START Dataset excerpts

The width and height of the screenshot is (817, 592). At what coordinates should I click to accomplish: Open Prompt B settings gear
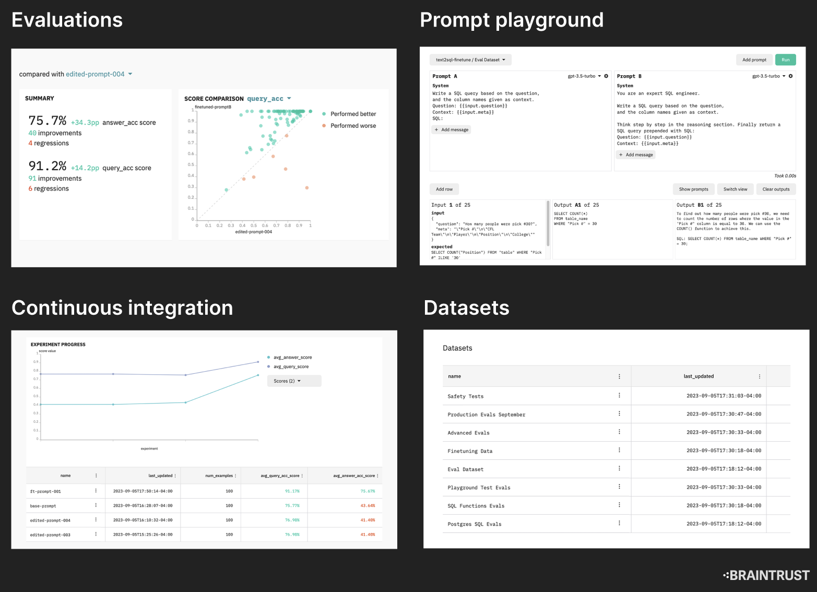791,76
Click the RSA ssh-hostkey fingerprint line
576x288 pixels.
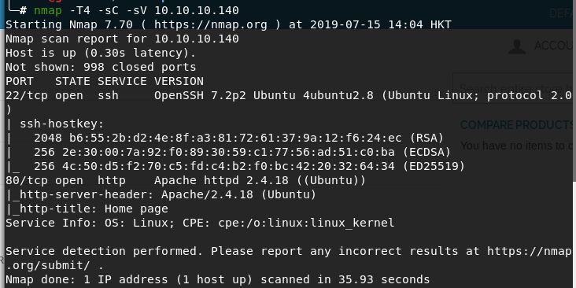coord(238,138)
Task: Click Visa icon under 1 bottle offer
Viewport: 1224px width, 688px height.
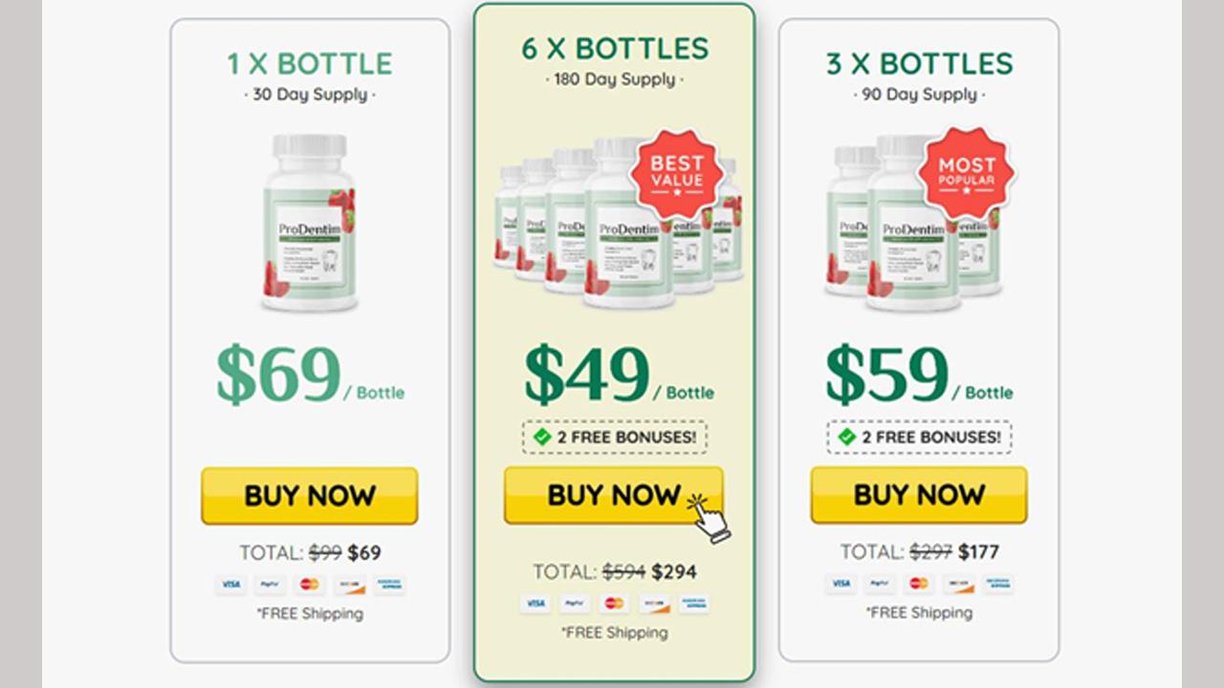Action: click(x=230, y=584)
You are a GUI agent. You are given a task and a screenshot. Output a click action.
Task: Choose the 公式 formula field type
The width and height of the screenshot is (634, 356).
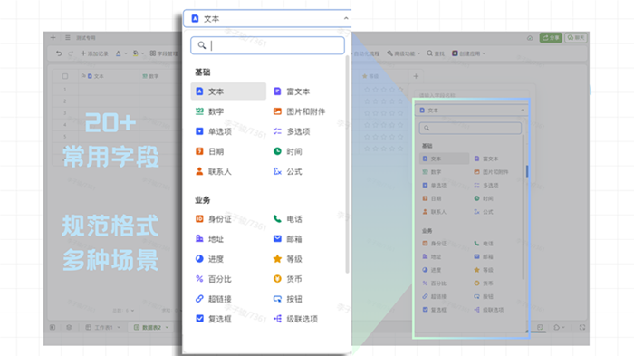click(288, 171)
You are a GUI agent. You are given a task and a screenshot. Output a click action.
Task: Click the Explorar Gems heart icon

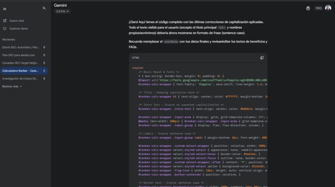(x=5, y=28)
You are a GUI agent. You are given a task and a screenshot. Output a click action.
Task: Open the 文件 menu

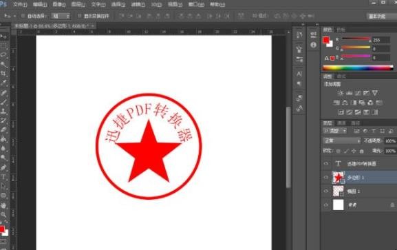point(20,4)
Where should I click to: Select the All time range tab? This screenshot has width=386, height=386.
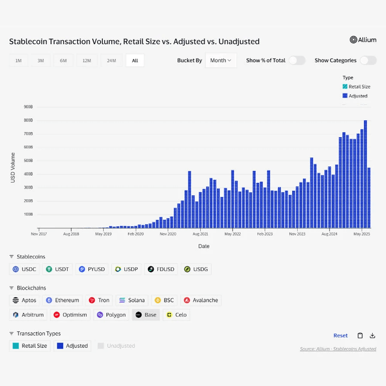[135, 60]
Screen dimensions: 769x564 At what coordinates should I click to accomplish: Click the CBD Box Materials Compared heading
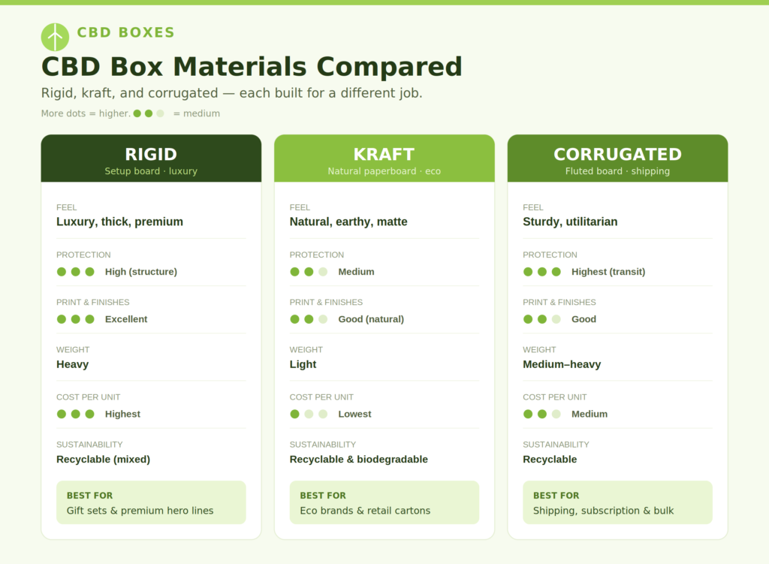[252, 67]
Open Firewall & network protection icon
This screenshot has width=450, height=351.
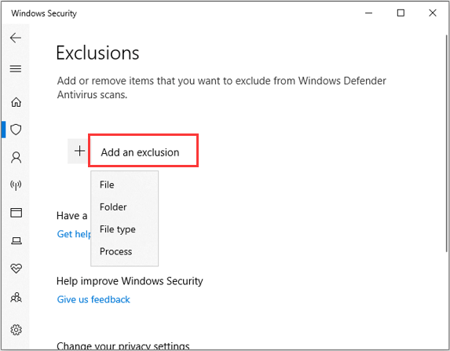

END Dataset excerpts

Could you retype all the entries exactly, skipping the pictures?

The width and height of the screenshot is (817, 592). At what coordinates should I click to accomplish: Open Prompt B settings gear
791,76
Click the RSA ssh-hostkey fingerprint line
576x288 pixels.
coord(238,138)
Task: Click Visa icon under 1 bottle offer
Viewport: 1224px width, 688px height.
Action: click(x=230, y=584)
You are a GUI agent. You are given a task and a screenshot. Output a click action.
Task: Choose the 公式 formula field type
The width and height of the screenshot is (634, 356).
click(288, 171)
You are a GUI agent. You are given a task and a screenshot. Output a click action.
Task: Click the Explorar Gems heart icon

(x=5, y=28)
You are a GUI agent. You are given a task and a screenshot. Output a click action.
Task: Open the 文件 menu

point(20,4)
Where should I click to: Select the All time range tab? This screenshot has width=386, height=386.
[135, 60]
Screen dimensions: 769x564 At what coordinates should I click to accomplish: Click the CBD Box Materials Compared heading
[252, 67]
Open Firewall & network protection icon
This screenshot has width=450, height=351.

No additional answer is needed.